Second, make choices based on the Torah.  How do you go about making your choices in life?  How do you decide what or when or how you should do stuff?  Let’s consider a few areas of life choices and think about them in terms of God’s Torah Way.
  • We all want to be successful, and we want our kids to be successful.  But what is real success?  So often, when it comes to education and success, we make our choices based on standards imposed on us by others.  We “follow the advice of the wicked, and stand around with sinners.”  But if you want to be successful in what really counts, ask: “Will this help me walk more in God’s Way?  Will this draw my child into greater faithfulness to the Way of God in the world?”  Getting a good score and being faithful are not the same thing.  Choose faithfulness first.  
  • We all want to look good and feel good.  There are all kinds of fashions: clothes, music, hair, houses, cars, technology.  But fashion has to be one of the most fleeting goods in the world.  So when you are making choices about a new scarf or a new house or a new appliance ask: “Will this really add to what really matters in life?  Will this actually help me live more in God’s Torah Way?”
  • A few weeks ago when I asked you to share your doubts, several people turned in doubts or questions about their job, their future, or the next step in their lives.  As you are considering these things, ask yourself: “What does it mean for me to walk in God’s Way?  What will help me live more fully in God’s path?”
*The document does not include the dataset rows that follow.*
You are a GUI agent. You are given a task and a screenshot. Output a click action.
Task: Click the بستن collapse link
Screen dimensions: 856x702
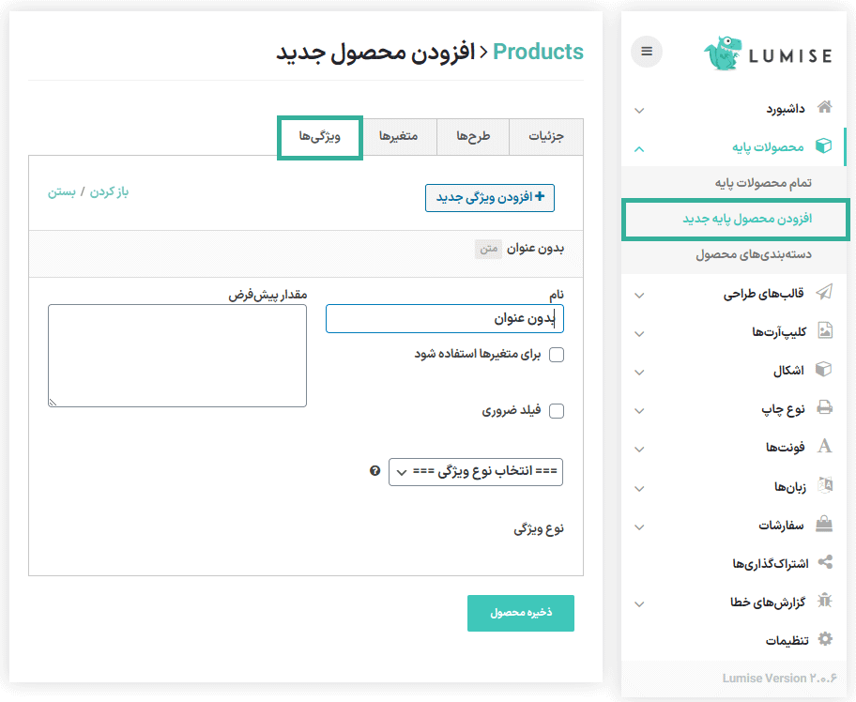coord(62,191)
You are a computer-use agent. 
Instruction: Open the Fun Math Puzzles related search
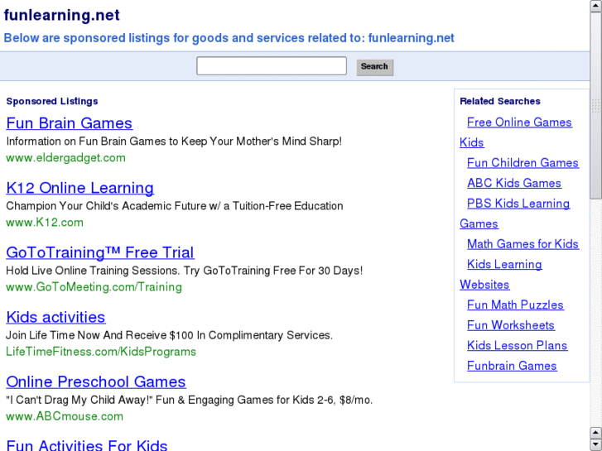(x=515, y=305)
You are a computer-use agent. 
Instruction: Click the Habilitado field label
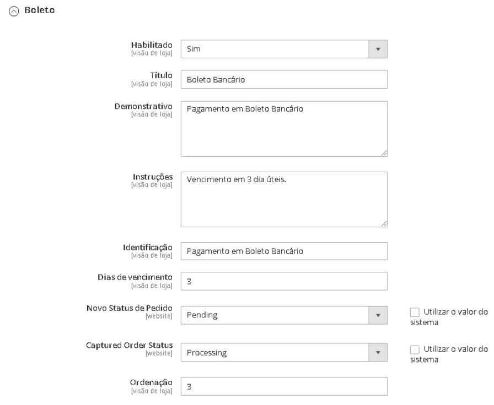point(152,44)

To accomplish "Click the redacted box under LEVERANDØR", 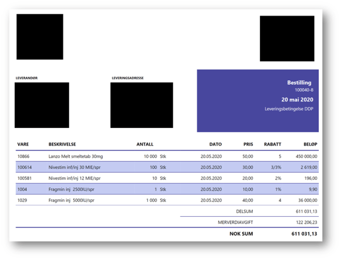I will (42, 105).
There are two roads in life.  We know it.  We know that our choices make a difference.  In so many circumstances, one road leads to destruction and one to life.  God calls us to the healthy Way of his Torah - love and faithfulness, grace and truth, wisdom and humility.  We can walk in God’s Torah Way.  It happens in our simple habits and choices.  If we choose God’s Way, we will look back on our lives and say with the poet Robert Frost:
Two roads diverged in a wood, and I—
I took the one less travelled by,
And that has made all the difference.